Private daycare operators predict disaster in Nova Scotia under government plan
Daycare owners, advocates travel to legislature in Halifax to get their message out
The Houston government is offering daycare operators across Nova Scotia a total of $100 million more a year to beef up the salaries of early childhood educators, but advocates who came to Province House Friday say it's not enough.
Daycare owner Lisa Beddow told reporters more money is needed to offset rising costs and pay staff an adequate wage. Without it, private operations like hers will be forced to close.
"We have done a poll with our private operators and [nearly] 25 per cent [are] looking to close within the next 12 months," said Beddow, who owns six daycares in the Truro, East Hants and Halifax region.
"We hold 60 per cent of the spaces in our province, and we do meet quite regularly, and I can say with certainty we're a unified group," she said. "[We] do believe that this is going to end in a disaster, a complete crisis in our province without the private operators."
Struggles in sector
The message was just as pointed from the co-ordinator of Child Care Now Nova Scotia, Nikki Jamieson. Her group is a provincial chapter of Canada's national child care advocacy coalition, which supports a publicly funded, non-profit child care system.
"Everybody in the sector is struggling," said Jamieson. "The sector has been in crisis for a number of years, as we know, and this rollout has been complex and messy."
The federal government and Nova's Scotia's previous Liberal government signed a $605-million agreement in 2021 aimed at halving child-care costs in the province by the end of 2022 and reaching an average $10 a day by 2026. Another goal of the deal is to boost the wages of those working in the sector.
The current Progressive Conservative government is now trying to implement the program across the child-care sector.
Jamieson said private daycare centres aren't the only ones closing due to staff shortages and that those shutdowns would continue as long as workers can find better paying jobs elsewhere.
"We're having a major staffing crisis in this province and the fact that this province promised a minimum living wage and failed to deliver on that promise should be top of mind," said Jamieson. "[Early childhood educators] are struggling to afford basic necessities."
"They're having to choose between food and shelter."
Minister gives Nov. 14 deadline
But the cabinet minister responsible for the file, Education and Early Childhood Development Minister Becky Druhan, said those views aren't shared by all for-profit operators.
"The group doesn't represent all of the private operators," Druhan told reporters outside the legislative chamber.
"We've heard from many, many private operators, that they do trust us, that they are working with us and that they are grateful and thankful for the work that we're doing."
Druhan has given all daycare operators until Nov. 14 to sign onto the deal to get the extra money for early childhood educators (ECEs) salaries. But that deadline is also a bone of contention with the private operators who were at the legislature.
"We really don't have enough time to consult with our accountants and lawyers on the legalities within the agreement," said Beddow. Without that clarity, she said, operators cannot know if the offer is rich enough to sustain their businesses.

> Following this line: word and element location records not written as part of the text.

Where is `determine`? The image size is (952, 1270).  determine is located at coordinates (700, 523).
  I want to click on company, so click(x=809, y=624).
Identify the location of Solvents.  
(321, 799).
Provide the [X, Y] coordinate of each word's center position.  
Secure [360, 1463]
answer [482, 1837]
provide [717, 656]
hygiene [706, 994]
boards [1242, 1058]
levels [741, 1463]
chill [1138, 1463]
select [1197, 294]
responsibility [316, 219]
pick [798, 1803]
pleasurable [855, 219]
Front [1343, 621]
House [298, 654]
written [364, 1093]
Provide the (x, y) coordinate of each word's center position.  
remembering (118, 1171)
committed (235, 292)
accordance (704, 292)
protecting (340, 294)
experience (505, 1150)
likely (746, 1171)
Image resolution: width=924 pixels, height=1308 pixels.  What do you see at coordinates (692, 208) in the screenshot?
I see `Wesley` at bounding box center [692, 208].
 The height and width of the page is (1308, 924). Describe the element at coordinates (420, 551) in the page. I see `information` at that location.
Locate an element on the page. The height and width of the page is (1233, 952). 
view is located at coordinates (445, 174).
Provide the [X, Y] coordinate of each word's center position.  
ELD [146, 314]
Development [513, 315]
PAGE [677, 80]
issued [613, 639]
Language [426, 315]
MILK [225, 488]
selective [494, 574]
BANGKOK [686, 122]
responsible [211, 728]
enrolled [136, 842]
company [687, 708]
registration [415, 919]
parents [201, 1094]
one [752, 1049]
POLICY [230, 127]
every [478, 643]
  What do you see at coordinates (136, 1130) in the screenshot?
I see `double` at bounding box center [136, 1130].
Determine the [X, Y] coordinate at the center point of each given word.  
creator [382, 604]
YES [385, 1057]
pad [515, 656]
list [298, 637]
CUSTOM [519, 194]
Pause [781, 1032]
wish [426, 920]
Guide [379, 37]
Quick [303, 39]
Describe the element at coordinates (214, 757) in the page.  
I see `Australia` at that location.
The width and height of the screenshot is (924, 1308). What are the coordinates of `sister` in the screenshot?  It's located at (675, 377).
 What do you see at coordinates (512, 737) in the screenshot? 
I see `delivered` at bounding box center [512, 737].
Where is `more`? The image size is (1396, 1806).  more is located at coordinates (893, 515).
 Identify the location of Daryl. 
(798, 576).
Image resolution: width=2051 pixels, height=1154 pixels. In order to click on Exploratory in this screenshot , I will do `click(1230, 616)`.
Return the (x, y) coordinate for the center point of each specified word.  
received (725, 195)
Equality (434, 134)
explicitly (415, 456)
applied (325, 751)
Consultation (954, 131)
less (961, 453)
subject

Druhan defended the deadline.
"We wanted to make sure that this money was flowed to our ECEs so they could have it quickly and that allows us to get money into the ECEs hands really quickly," she said.
Druhan said the extra $100 million a year will increase ECE wages between 14 and 43 per cent.
According to the department's website, depending on years of experience and qualifications, early childhood educators who earn the minimum allowable now — between $15 and $19 an hour — will see their wages increase to between $19.10 and $24.39 an hour this year.